Today, I took the time to publish an old project of mine after there were some requests to do so. The project is a small and lightweight launcher framework to deploy and start Java SE applications in a cross-platform manner.
The JAR Hell is well known and I run into some issues, when I had to deploy small console applications (file converters mainly) on Linux, Windows and SunOS. My goal on this former project was to deploy some 3rd party libraries like loggers and so forth together with some own applications on different platforms. The whole project was quite complex and the main libraries were already available. To prevent a duplicated development, the idea was to reuse the JARs and to deploy them on the different OS. The question was how…
I definitely did not want to unpack all JARs to add Classpath entries to the MANIFEST.MF files. I also did not want to shade everything together to have an easy reuse of 3rd party and own libraries. Additionally, I also wanted to exchange own libraries on the fly without unpacking the former deployed libraries. So the basic concept KickStart was born.

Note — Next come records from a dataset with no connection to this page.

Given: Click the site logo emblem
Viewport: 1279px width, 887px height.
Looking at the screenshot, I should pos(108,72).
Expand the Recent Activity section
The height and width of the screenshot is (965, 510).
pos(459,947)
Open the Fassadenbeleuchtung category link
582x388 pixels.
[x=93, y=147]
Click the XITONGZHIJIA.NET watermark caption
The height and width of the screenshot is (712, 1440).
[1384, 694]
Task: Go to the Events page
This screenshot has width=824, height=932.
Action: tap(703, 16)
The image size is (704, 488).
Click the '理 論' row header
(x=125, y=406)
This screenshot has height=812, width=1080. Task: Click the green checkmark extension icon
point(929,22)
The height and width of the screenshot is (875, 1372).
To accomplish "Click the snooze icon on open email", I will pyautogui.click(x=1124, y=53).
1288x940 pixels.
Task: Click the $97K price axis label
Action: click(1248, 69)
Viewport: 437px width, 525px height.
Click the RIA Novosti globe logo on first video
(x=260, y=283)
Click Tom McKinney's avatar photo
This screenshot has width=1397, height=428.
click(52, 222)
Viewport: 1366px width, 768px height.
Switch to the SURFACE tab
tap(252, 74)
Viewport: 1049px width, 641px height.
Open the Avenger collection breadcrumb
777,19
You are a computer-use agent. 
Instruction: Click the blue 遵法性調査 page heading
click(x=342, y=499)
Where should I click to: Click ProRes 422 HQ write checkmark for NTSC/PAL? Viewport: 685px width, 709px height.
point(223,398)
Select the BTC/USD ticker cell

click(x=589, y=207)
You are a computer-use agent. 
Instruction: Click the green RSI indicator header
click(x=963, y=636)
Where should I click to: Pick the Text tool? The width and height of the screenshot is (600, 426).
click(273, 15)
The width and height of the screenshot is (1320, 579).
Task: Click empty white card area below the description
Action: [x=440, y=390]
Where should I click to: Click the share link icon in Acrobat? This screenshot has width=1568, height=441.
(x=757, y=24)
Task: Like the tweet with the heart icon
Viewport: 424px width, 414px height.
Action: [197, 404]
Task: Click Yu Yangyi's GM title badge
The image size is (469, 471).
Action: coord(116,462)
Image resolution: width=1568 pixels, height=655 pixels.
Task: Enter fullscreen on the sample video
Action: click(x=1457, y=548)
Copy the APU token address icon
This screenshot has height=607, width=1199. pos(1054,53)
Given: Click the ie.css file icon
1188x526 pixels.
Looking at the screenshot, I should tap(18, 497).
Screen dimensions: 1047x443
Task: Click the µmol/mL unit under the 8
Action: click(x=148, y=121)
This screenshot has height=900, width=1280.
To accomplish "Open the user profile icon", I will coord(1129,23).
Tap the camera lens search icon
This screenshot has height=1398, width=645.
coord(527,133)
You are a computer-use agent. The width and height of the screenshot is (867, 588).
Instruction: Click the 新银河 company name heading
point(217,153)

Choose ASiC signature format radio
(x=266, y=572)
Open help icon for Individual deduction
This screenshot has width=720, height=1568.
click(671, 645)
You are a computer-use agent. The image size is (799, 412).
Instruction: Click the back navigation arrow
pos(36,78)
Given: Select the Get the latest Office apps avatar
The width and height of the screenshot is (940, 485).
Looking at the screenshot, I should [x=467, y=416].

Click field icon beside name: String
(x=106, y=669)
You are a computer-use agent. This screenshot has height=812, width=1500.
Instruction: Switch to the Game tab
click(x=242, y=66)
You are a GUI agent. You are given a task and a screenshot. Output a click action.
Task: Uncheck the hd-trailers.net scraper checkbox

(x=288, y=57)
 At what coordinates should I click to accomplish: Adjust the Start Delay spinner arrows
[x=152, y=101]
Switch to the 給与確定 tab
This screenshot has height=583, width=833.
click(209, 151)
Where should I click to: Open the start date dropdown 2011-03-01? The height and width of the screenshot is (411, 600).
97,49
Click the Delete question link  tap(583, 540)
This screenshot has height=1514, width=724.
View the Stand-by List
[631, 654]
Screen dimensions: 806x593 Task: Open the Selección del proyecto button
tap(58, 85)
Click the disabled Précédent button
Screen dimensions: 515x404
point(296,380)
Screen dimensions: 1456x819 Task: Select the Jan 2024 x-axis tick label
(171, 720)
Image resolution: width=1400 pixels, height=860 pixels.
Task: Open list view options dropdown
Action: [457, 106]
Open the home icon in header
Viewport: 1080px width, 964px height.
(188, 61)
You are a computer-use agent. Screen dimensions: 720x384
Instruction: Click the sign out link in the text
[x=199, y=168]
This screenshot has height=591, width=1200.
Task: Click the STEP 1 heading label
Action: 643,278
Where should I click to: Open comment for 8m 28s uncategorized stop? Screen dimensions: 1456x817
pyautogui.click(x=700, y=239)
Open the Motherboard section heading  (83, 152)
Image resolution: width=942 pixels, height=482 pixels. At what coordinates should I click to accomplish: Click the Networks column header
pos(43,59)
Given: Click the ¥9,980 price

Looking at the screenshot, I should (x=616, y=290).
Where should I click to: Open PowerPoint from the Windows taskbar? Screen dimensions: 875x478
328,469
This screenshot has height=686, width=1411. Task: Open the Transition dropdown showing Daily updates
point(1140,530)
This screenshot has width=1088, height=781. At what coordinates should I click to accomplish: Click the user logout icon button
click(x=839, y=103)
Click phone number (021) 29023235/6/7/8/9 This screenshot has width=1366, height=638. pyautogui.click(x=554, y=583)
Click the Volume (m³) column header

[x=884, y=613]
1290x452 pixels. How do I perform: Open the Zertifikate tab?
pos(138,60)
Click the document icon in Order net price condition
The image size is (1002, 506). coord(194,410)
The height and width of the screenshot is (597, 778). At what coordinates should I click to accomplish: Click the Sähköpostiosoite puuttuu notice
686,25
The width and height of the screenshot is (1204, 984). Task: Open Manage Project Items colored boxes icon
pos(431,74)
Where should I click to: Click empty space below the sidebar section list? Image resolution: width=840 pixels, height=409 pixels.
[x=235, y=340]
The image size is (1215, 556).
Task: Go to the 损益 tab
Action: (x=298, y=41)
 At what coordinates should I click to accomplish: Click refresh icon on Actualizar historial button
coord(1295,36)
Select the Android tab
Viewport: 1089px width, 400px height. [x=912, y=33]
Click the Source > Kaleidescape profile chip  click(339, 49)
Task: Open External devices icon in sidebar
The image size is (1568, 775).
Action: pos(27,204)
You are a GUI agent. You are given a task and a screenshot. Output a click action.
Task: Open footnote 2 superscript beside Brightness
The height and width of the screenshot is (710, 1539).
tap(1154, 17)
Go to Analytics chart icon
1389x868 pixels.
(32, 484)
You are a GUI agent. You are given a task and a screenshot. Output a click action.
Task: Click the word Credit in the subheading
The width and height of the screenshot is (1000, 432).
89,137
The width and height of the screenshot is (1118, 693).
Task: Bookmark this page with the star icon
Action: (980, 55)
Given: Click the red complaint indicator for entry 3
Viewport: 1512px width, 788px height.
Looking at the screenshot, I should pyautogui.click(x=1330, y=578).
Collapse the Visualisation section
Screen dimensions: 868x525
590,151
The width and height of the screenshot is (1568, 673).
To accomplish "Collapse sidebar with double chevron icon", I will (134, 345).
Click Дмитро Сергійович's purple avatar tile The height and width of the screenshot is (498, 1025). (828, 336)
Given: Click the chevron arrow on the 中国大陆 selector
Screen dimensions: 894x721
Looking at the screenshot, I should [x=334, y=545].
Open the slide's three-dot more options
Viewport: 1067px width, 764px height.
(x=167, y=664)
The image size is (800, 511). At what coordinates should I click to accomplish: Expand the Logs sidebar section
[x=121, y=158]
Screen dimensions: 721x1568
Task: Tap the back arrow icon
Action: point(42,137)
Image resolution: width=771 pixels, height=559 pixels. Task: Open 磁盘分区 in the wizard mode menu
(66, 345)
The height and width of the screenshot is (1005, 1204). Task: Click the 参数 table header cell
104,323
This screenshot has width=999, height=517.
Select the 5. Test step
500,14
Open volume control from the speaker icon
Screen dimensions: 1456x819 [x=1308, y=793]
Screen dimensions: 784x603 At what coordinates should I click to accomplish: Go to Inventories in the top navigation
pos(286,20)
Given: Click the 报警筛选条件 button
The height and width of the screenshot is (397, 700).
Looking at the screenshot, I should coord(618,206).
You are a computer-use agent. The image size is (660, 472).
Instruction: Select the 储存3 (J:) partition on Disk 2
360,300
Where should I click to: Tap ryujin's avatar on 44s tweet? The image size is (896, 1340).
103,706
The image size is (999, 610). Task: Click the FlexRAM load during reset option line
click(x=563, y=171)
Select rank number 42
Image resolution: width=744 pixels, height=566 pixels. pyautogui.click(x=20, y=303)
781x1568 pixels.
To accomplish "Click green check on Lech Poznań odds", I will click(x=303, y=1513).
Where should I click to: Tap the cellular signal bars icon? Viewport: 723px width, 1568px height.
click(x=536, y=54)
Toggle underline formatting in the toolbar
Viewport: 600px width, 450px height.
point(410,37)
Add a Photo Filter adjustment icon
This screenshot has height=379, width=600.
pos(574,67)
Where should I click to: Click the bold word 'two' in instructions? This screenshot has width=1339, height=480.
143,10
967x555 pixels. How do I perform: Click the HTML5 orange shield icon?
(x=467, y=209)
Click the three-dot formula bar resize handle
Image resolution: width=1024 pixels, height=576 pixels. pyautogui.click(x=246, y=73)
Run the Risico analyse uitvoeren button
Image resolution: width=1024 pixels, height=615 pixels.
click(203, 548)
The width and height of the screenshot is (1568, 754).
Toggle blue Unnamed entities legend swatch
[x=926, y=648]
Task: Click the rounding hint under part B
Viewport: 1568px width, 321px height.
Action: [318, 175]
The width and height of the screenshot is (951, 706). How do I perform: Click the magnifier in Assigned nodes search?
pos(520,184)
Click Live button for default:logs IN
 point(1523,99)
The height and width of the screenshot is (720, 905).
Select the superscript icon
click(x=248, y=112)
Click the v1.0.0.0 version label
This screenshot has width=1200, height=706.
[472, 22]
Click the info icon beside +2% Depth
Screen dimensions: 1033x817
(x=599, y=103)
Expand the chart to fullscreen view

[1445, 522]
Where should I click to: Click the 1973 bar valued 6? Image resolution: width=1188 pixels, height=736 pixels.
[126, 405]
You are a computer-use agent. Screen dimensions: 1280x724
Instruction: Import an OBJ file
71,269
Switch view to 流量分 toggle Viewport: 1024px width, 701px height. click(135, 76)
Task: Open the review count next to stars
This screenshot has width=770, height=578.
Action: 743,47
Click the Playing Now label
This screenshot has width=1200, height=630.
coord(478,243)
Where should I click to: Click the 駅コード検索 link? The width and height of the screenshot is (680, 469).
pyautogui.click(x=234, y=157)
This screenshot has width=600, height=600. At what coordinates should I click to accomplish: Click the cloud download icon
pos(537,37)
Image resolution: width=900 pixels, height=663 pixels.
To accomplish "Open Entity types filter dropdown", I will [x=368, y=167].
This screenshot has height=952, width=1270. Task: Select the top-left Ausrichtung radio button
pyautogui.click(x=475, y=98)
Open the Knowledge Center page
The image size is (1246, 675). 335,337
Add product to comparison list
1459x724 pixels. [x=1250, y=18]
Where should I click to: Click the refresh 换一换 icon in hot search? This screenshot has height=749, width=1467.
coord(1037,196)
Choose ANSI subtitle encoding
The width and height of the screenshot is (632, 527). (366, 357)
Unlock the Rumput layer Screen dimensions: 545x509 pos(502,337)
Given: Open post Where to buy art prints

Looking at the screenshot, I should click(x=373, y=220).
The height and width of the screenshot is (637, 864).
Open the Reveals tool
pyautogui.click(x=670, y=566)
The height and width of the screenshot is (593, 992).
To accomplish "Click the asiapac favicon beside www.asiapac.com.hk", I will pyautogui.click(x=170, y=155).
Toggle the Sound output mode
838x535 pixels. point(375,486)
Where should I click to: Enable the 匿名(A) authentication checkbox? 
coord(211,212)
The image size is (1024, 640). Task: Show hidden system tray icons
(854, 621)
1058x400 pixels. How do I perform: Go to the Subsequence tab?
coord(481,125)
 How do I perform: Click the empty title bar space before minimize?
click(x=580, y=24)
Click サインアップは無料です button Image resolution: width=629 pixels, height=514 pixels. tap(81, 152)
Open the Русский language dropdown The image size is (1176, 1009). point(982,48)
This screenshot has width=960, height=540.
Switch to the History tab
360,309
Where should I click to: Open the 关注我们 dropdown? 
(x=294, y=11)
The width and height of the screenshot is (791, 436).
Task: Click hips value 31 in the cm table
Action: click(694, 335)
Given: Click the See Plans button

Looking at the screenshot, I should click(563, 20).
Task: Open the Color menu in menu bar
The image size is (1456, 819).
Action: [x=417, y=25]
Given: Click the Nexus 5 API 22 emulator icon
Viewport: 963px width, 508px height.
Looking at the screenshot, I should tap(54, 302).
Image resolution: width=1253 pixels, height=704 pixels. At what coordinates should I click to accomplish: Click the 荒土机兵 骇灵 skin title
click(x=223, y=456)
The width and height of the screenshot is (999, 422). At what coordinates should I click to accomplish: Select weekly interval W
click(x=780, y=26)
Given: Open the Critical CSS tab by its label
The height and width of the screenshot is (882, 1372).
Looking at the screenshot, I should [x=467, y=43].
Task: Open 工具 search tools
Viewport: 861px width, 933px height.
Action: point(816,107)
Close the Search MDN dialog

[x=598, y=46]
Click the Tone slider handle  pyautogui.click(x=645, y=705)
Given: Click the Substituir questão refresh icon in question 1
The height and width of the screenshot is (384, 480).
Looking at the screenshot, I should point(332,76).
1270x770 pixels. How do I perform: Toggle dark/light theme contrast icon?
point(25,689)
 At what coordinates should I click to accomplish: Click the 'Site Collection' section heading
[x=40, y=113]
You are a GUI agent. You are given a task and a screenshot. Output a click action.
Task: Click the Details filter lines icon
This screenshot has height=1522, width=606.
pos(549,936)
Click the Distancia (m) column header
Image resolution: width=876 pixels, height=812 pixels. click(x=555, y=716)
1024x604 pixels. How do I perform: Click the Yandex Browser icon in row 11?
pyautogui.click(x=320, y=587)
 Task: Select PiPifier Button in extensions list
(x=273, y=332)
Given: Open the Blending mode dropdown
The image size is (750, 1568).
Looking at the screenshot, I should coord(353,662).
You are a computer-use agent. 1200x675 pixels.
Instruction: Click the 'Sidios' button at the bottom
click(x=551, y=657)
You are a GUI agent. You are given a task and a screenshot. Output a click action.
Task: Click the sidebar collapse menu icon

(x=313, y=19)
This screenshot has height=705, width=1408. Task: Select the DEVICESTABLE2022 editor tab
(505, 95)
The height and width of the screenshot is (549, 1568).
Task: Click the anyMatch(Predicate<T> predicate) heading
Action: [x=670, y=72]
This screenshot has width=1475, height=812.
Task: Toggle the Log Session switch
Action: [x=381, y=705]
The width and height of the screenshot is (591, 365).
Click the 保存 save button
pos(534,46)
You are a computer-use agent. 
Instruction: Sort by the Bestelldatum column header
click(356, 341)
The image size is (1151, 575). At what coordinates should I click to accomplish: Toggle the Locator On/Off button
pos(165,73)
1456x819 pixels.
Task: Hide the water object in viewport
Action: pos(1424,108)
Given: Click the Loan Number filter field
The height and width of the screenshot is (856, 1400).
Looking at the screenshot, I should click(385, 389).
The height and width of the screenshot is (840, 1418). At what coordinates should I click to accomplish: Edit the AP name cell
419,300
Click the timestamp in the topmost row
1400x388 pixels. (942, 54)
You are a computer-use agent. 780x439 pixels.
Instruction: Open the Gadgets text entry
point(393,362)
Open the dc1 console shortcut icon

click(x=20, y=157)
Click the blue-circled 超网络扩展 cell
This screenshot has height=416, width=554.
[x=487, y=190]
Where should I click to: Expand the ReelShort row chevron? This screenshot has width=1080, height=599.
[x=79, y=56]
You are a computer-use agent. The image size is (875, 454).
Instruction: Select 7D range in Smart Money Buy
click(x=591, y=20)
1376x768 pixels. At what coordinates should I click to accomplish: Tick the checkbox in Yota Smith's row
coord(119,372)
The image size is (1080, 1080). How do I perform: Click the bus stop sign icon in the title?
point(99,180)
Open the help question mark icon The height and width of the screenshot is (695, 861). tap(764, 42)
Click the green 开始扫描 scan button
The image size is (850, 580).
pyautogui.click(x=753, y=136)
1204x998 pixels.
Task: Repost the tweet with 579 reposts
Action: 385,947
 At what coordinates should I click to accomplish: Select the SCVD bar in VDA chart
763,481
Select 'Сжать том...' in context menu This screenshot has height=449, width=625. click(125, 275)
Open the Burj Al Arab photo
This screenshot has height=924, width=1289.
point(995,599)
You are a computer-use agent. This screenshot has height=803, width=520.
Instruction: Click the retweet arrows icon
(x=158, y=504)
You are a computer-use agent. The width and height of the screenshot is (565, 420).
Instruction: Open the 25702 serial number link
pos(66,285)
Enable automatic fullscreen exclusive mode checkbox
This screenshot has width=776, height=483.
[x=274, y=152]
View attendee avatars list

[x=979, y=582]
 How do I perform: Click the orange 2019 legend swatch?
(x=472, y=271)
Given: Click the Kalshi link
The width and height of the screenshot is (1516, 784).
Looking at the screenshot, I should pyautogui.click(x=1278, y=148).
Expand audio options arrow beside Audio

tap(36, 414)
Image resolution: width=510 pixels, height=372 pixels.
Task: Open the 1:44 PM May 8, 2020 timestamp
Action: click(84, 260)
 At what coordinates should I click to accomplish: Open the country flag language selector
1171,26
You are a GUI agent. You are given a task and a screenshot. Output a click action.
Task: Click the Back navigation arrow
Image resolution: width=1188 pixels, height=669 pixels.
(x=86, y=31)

KickStart is a small executable jar and a properties file. These two are copied somewhere into the filesystem of the OS. Additionally, some directories created and configured in the properties file. After that, all libraries are copied into the locations needed and everything is ready to run with a simple:
java -jar kickstart-1.0.0.jar MainClass parameter1 parameter2 ...
KickStarts looks into the directory for the 3rd party libraries and into the own libraries directory and binds everything together internally into one classloader. Afterwards, the given MainClass is looked up and the static main method is called with the provided parameters.
With this simple approach it is easy to have a collection of JARs which may contain multiple applications. A simple shell script hides the call to KickStart and can be added to the PATH environment variable.
With this approach, the redeployment of libraries is possible as long as the interfaces are stable. So during the development it is possible to exchange the libraries with newer, more optimized ones.